WORK REQUIRED:
Output only the lines below that start at the line containing "You are a GUI" and end at the line containing "Women (67, 1662)", with both ends kept.

RECORDS FOR THIS EXERCISE:
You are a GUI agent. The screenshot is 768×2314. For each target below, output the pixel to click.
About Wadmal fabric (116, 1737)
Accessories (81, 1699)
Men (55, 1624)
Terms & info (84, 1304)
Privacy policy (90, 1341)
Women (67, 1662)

* * *

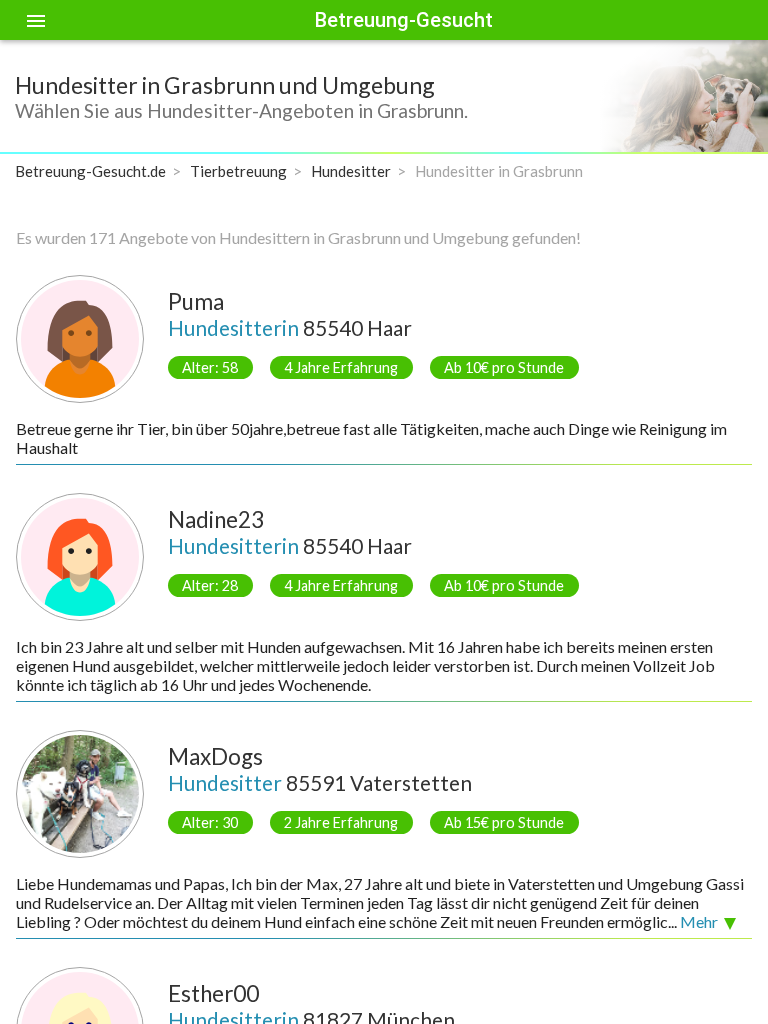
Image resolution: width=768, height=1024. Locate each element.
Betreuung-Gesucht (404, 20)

---

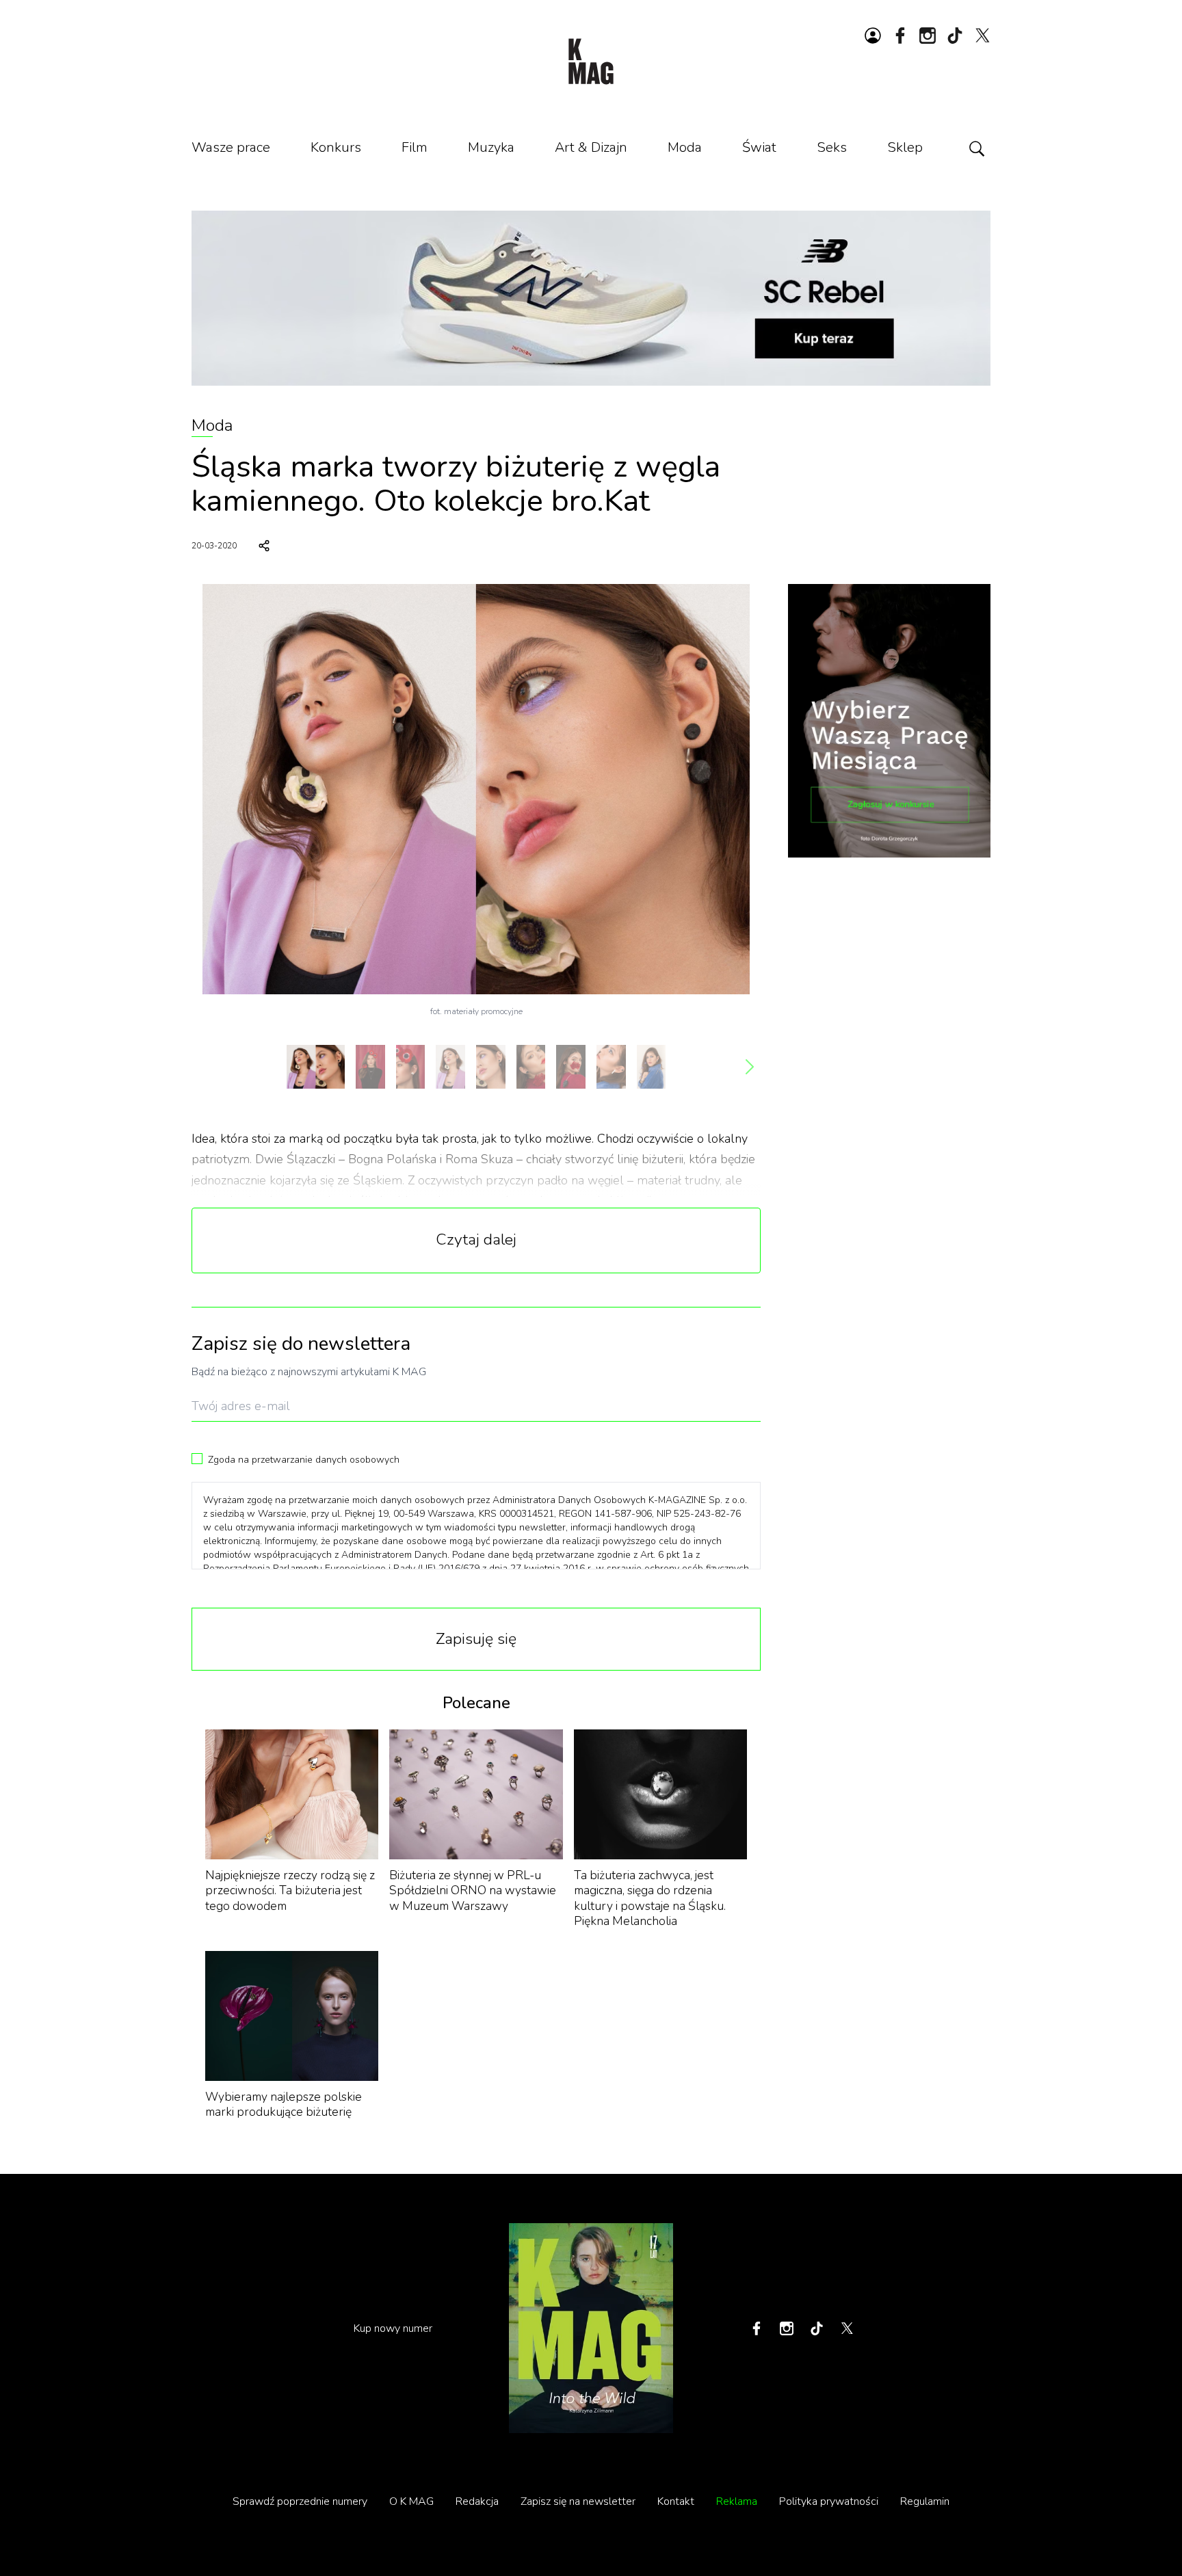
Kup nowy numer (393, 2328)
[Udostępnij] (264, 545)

RESPONSE FOR THIS EXERCISE:
You are a GUI agent. The screenshot is 768×2314. For each target below, output the pixel to click.
About Wadmal fabric (116, 1737)
Accessories (81, 1699)
Men (55, 1624)
Terms & info (84, 1304)
Privacy policy (90, 1341)
Women (67, 1662)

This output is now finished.